Give the entries again exactly; drop the pictures.

Stored records

--- START ---

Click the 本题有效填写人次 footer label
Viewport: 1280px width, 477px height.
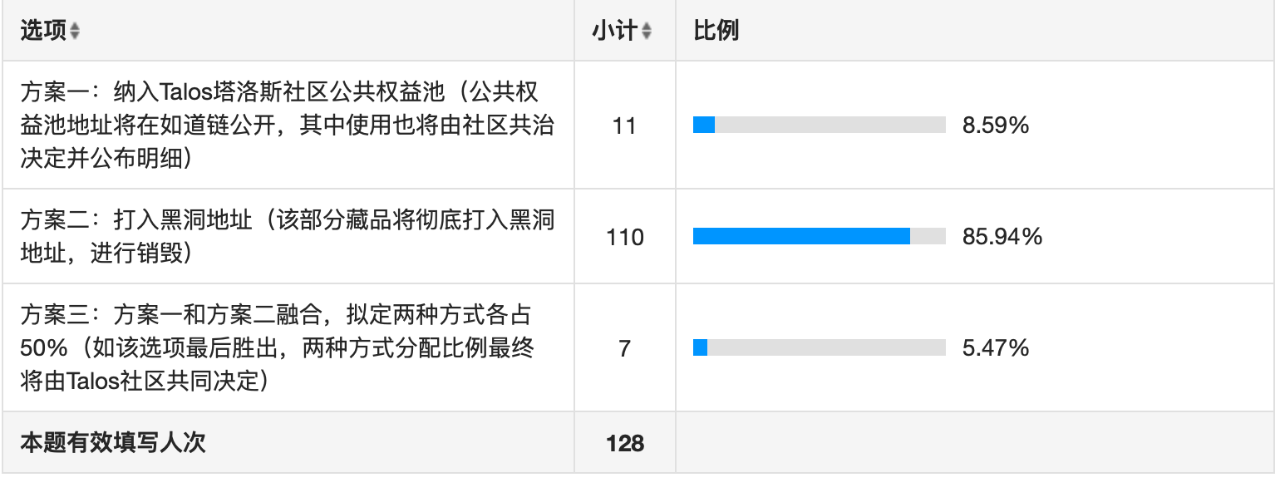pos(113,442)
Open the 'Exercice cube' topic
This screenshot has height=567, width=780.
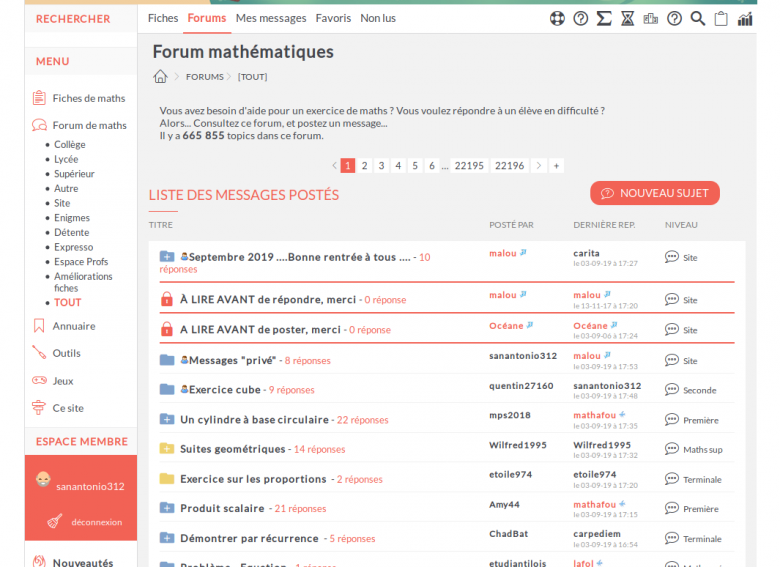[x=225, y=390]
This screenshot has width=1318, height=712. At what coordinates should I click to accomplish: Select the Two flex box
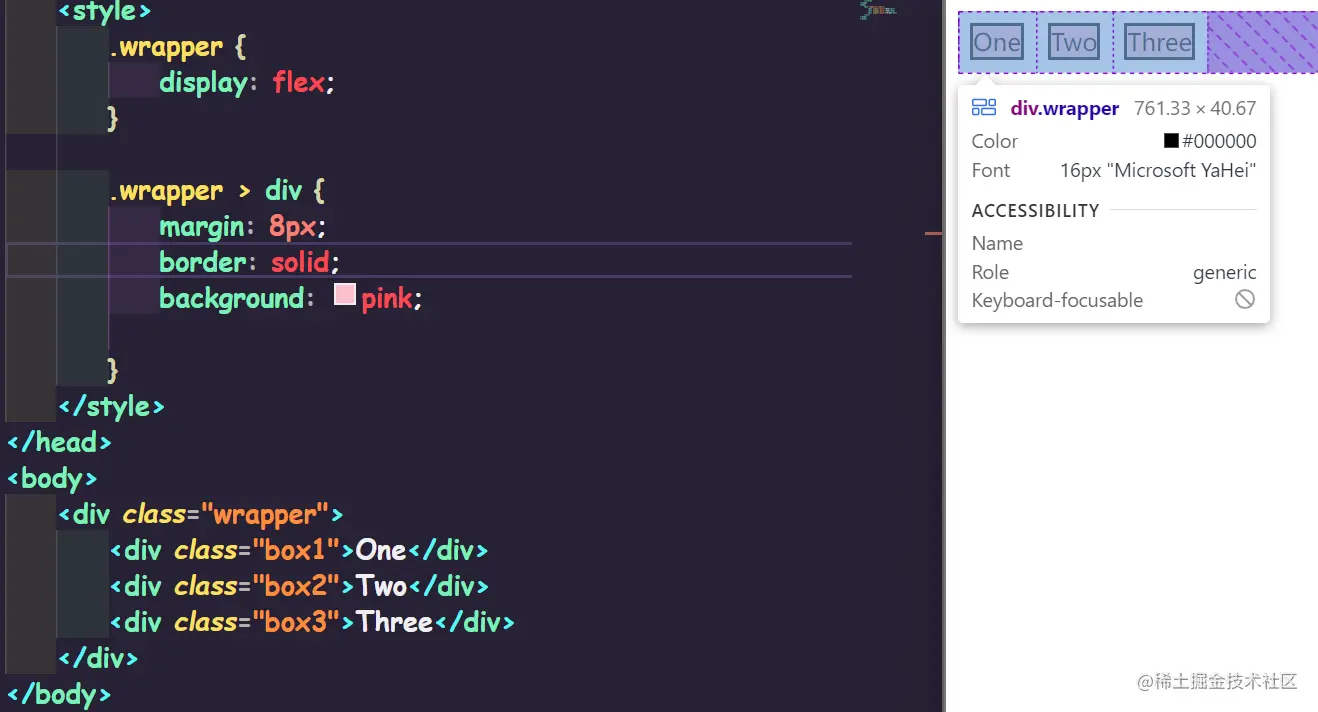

--- END ---

### FINISHED TASK:
Click the 本题有效填写人次 footer label
Viewport: 1280px width, 477px height.
pos(113,442)
Open the 'Exercice cube' topic
This screenshot has height=567, width=780.
[x=225, y=390]
This screenshot has width=1318, height=712. At what coordinates should I click to accomplish: Select the Two flex box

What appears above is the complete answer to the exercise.